For instance, cutting up old milk jugs as scoops or as root-watering funnels
would be a re-use, whereas washing out the plastic jug to hold water instead
of milk would be a repair.

Scuttling an old naval ship as an artificial reef would be a re-use.
Permanently mooring it and opening it for museum tours would be re-use.
Stripping it of war materiel and refitting for use as a passenger ship would
be re-use. Replacing the obsolete artillery guns with modernized radars and
air/missile defense systems and replacing all worn or corroded parts would be
a repair.

As such, I would put "repair" before "reduce". If you spend 120% on resources
at construction time to also build repair parts, that item might last 50 years
under repair instead of being reduced to 90% of normal resources and then
reused after only 20 years. I have to assume that when something is reused,
that it is simultaneously being _replaced_ in its original purpose, which
implies additional use of resources.

------
JulianMorrison
I honestly feel recycling is wasted effort. It's largely a way of buying off
our existential terror with publicly visible pious busywork. Rubbish which
actually makes it to landfill, as a problem, is not the big one or even in the
big few. Rubbish that does not, which ends up as polluting litter or in the
sea, is a larger problem but one recycling completely doesn't address.

So far as I'm concerned, what a landfill is, is a resource mine we don't yet
have the technology or desire to exploit. A bit of futuristic technology, and
we could be disassembling it for gold, iron, rare earths, hydrocarbons, etc.
It's not gone, but it's put aside. And putting things aside can be fine if you
come back for them.

------
henrikschroder
The part about plastics being useless to recycle actually makes a lot of
sense, if you live in a place where trash is incinerated for electricity or
heat, and you have oil-powered electricity. Making virgin plastic from the oil
you saved by burning plastic trash in its stead is better/cheaper/more energy
fficient than recycling the plastic trash.

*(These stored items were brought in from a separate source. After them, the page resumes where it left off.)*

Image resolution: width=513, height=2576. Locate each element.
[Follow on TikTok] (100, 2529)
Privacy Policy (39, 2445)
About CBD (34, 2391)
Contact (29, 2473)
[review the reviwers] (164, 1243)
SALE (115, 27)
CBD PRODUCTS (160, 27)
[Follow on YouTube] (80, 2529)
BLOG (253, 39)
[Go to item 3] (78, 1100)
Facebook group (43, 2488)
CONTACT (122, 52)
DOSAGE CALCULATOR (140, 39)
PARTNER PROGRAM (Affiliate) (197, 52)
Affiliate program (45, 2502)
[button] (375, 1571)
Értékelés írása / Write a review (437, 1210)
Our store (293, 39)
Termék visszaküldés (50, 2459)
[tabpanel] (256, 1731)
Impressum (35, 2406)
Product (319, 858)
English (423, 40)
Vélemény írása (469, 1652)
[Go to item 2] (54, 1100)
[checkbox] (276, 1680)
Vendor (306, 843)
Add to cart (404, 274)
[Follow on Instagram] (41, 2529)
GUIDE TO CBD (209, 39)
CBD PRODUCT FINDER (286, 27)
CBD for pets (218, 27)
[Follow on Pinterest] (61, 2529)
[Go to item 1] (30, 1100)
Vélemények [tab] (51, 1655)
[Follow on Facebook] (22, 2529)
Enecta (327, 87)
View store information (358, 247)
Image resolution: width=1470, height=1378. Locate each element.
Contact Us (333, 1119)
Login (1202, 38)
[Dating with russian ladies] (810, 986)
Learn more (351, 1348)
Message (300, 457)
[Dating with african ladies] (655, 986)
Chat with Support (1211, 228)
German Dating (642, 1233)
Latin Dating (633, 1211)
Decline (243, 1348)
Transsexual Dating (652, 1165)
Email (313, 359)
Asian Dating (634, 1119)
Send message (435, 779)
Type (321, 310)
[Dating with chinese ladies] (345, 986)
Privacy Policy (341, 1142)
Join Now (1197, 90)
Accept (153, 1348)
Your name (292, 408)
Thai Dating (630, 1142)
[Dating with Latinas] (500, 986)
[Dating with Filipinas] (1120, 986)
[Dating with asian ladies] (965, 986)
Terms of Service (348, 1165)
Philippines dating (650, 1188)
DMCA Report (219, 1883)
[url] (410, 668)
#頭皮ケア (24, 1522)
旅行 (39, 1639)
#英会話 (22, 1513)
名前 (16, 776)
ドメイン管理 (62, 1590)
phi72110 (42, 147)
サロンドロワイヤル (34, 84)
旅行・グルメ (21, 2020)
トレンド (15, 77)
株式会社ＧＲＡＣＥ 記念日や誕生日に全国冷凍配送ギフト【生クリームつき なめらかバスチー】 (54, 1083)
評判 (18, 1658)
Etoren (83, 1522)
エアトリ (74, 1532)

Aluminium is always extremely cost-effective to recycle, because making
aluminium from bauxite requires enormous amounts of electricity, but re-
smelting aluminium containers is cheap.

I'm surprised that glass was not cost-effective to recycle according to the
article. I thought that since it's generally easy to sort and re-smelt, it's
be all good. But maybe the raw materials are so cheap that it outweighs the
cost of recycling?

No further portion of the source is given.